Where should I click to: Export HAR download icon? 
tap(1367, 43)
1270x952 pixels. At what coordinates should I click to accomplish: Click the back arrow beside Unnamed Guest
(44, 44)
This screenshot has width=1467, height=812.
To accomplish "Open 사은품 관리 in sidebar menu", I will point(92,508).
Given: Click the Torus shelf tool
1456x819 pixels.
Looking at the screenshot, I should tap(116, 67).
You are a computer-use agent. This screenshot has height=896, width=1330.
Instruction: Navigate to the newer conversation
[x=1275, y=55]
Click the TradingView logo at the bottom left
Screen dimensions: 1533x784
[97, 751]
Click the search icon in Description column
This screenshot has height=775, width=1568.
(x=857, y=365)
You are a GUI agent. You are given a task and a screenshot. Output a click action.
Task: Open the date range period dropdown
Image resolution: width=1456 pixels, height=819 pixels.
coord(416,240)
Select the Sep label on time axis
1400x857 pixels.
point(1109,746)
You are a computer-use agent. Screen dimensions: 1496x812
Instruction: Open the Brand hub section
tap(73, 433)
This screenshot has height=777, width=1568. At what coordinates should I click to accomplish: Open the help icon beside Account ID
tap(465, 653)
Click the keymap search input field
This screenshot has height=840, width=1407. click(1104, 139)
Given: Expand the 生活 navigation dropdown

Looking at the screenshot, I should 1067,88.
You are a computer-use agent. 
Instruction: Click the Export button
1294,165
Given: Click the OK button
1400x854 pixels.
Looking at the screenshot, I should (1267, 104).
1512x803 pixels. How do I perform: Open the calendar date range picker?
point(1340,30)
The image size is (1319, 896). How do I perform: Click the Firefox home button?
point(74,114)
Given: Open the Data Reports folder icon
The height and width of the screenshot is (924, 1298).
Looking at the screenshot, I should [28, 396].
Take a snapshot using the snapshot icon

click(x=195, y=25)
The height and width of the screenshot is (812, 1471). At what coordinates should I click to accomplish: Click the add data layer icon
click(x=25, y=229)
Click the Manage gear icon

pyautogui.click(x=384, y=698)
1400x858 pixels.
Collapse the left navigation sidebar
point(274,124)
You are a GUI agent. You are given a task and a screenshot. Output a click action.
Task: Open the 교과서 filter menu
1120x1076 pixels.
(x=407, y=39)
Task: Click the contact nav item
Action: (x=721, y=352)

+ + + + + + +

What is being asked: Look through the data above for the word "menu". Report each line where it occurs.

Final answer:
To accomplish "Open 사은품 관리 in sidebar menu", I will point(92,508).
Task: Open the 교과서 filter menu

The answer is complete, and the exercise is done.